I’ve felt a bit of pandemic stress myself here recently — my dear students are definitely suffering from a lack of social contact, and I can see the fading of resilience in our young people that only connection can heal.
It’s forced me to think a bit about what I write — and why anyone should care. I do know my R0 << 1, regardless of my own regard, or the actual virtue of the work. So recently I was thinking about how to explain why someone should bother, or even attempt to steep themselves in the work on this blog, which, for the most part, avoids descriptive narratives, along with the inevitable good or bad, of current events.
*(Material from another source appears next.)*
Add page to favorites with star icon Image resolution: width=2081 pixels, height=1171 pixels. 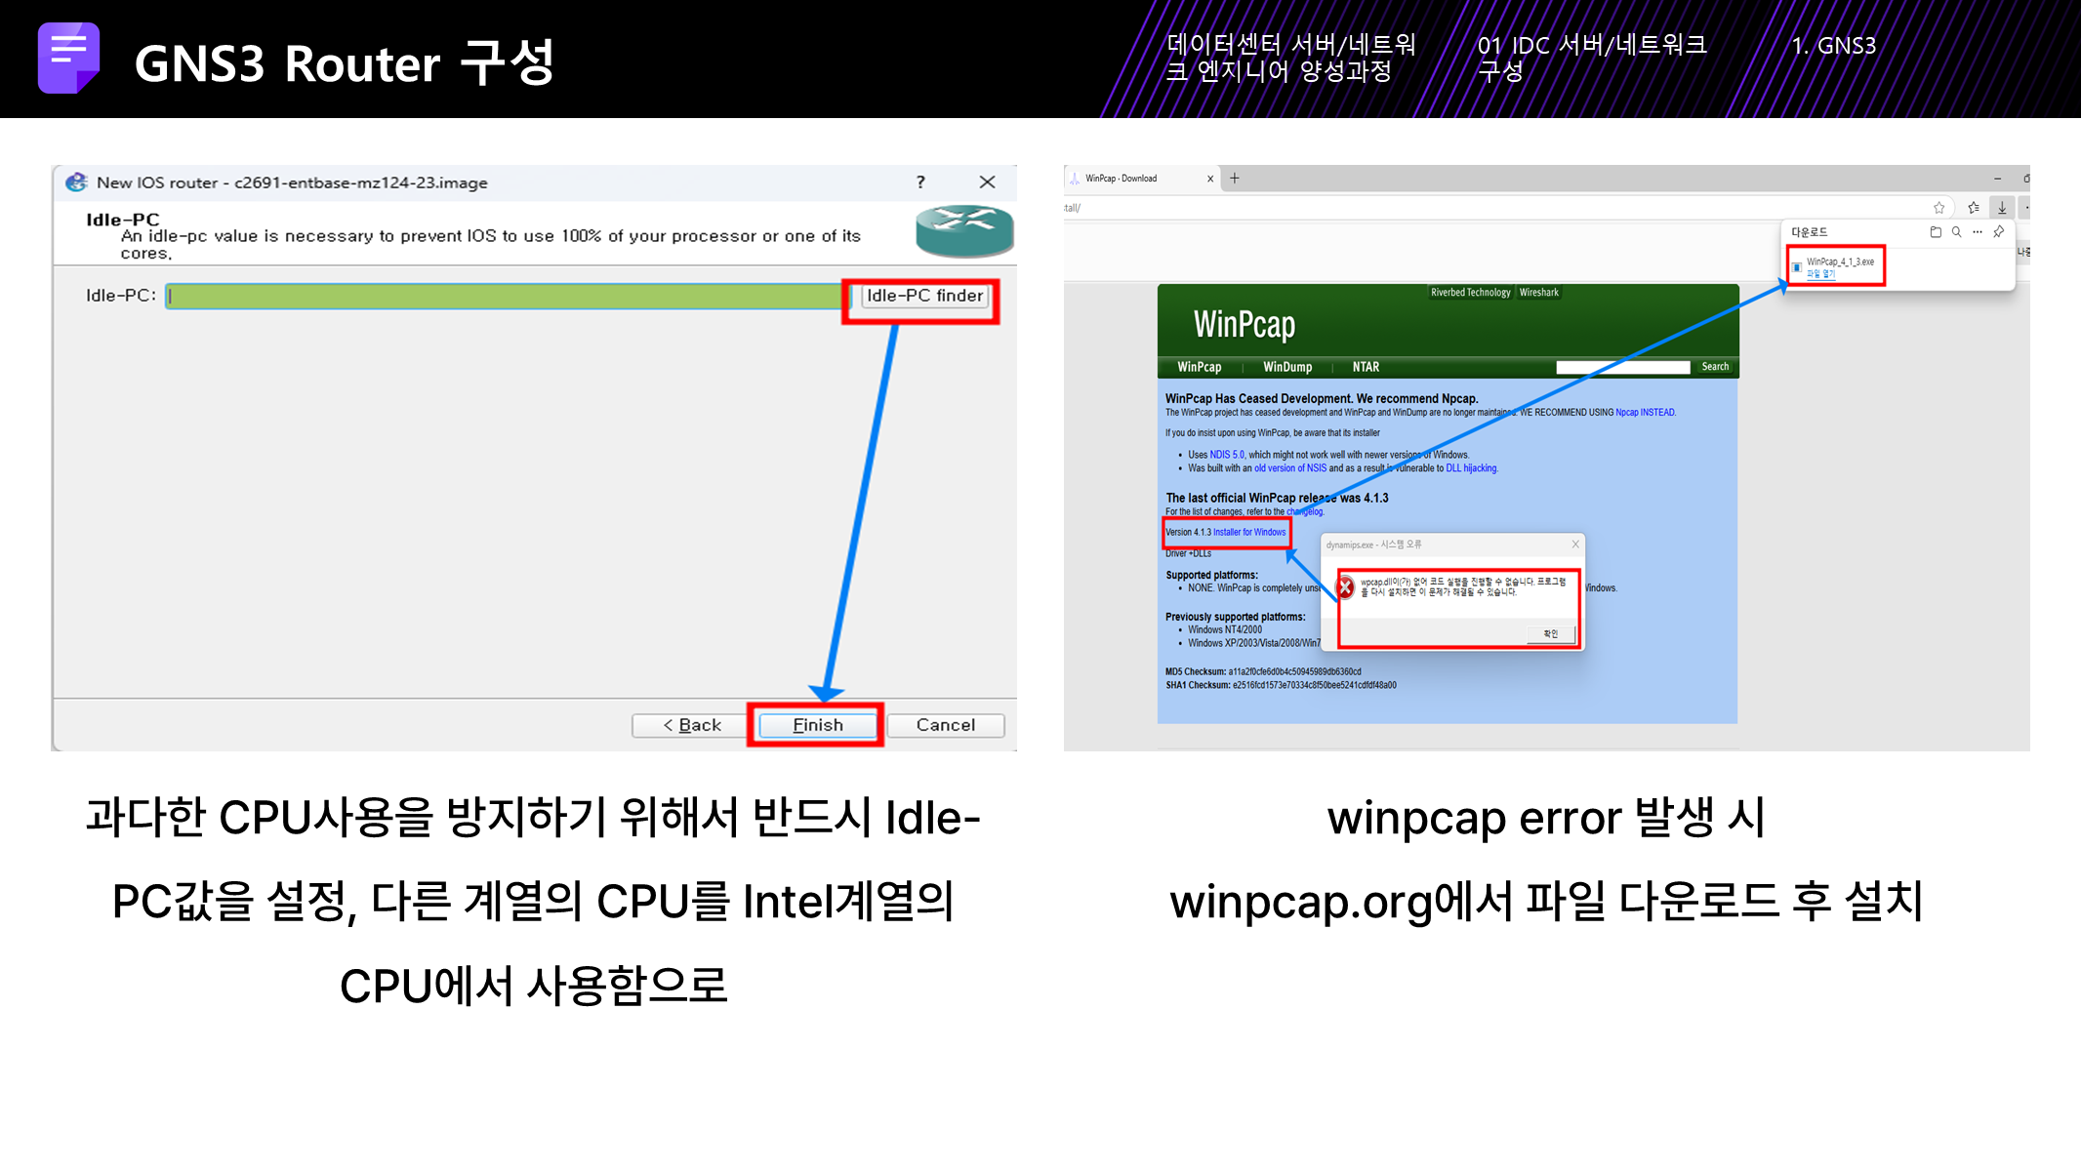1939,208
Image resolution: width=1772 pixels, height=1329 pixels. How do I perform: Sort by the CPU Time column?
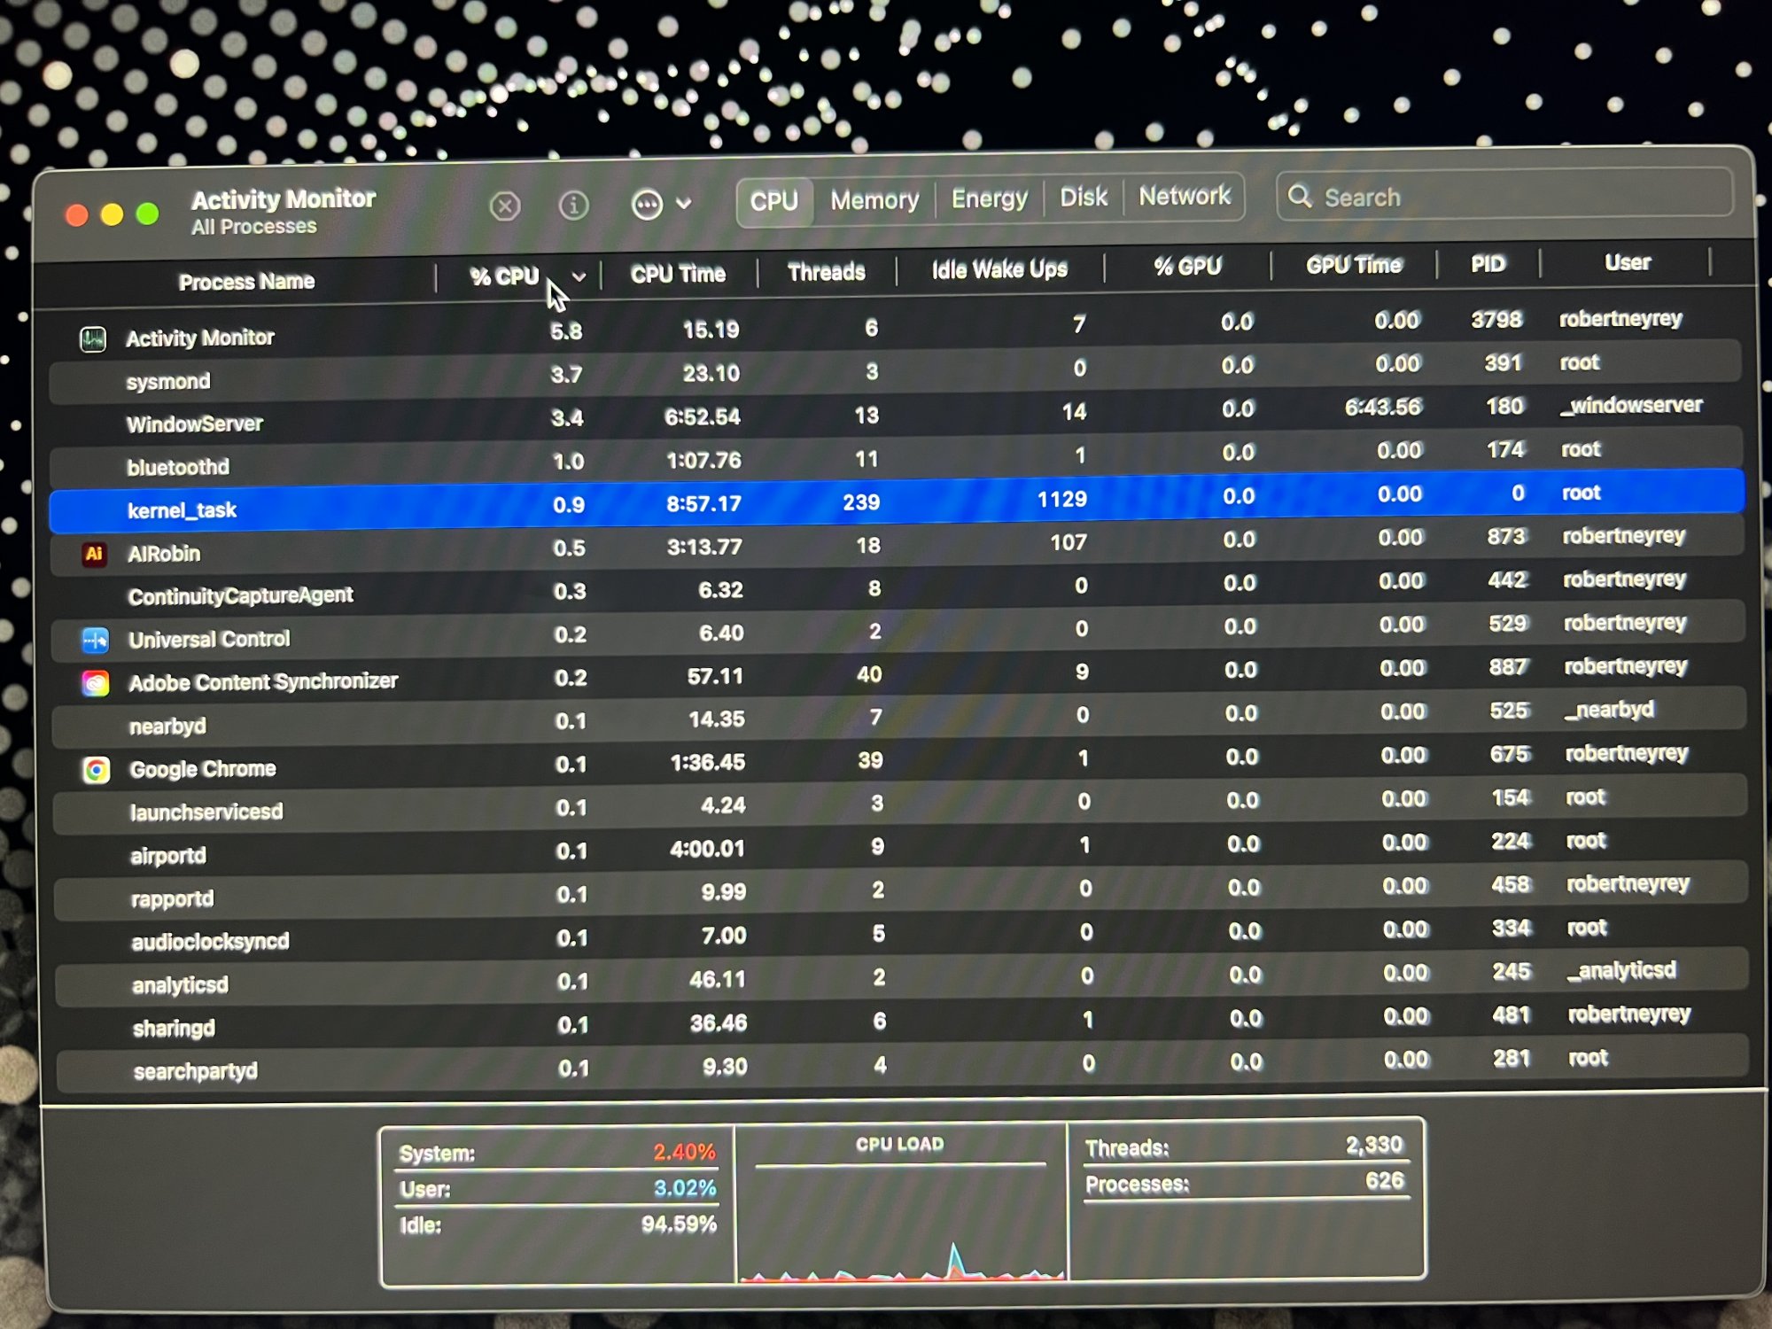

So I came up with this. Whack-A-Mole. For those that care, “Whack” is the Anglicized version of the Japanese-Anglicized world “Whac”. In Japan, the game is called mogura taiji, “Mole Buster” — and so was rebranded to “Whac”, which then got turned into “Whack”. The Wikipedia post is well worth the read.
For those unfamiliar with the game, it is a mechanical arcade game where, for a certain amount of time, little moles pop up out of holes, and you have to whack them before they retreat. Your score is dependent on how many of the moles you whack. When your time is up, it’s up, and your score is tabulated. I’m sure there is a theoretical maximum of moles one can whack in a certain amount of time. Here’s a picture pirated from a software consultancy in Germany.
Whack-a-Mole is the resonant paradigm for our time, with all our various Wicked Problems. We never can get ahead of whacking the heads of the little critters. They keep coming on and coming on until our time’s up, or our shoulders are tired. You’re set up for fun (or failure) from the moment the system hands you the padded hammer. And yes, you’re never going to really destroy the moles. The best you can do is count coup on the little suckers.
What does this have to do with our Theory of Empathetic Evolution? Or rather, why should you care about the complex, interwoven structure of knowledge, social systems, personal development and culture? If you were to draw a big circle around everything that was involved in Whack-a-Mole, you’d include the arcade game itself. You’d also include the workings underneath. And you’d also have to include both the person doing the whacking, as well as the person who handed them the hammer.
The only real way of winning Whack-a-Mole is to have the self-realization that it is a game, and that the game is actually embedded in a framework where the actual, underlying dynamics are hidden, and elusive. I myself don’t know if the randomness of the moles is generated digitally, or if it’s a complex mechanical system with a non-repeatable pattern. Either way, the only way out of the endless game is to either break the machine, or do game-change beneath the surface. The moles’ behavior is, quite literally, emergent — and we simply can’t know on the surface what makes the moles pop up in the order they show their little faces. They just do.
But if we understand the Deep OS, at least we have a chance. You have the work on this blog about the social physics of game change, and you can, if you’re willing to sweat your brain, make more educated guesses on the pattern of the moles. Or you could potentially reprogram the game, so the moles popped up in a more orderly fashion.
And if you do need a more top-level description, you could read Hanzi Freinacht’s book Nordic Ideology. Highly recommended and as exciting a book on political philosophy as one can find!
Or you could elect not to play. But be aware, just because you decide to sit out a couple of rounds, the moles are going to keep showing their little noggins. As long as someone keeps putting quarters in the machine. And someone is ALWAYS putting quarters in the machine.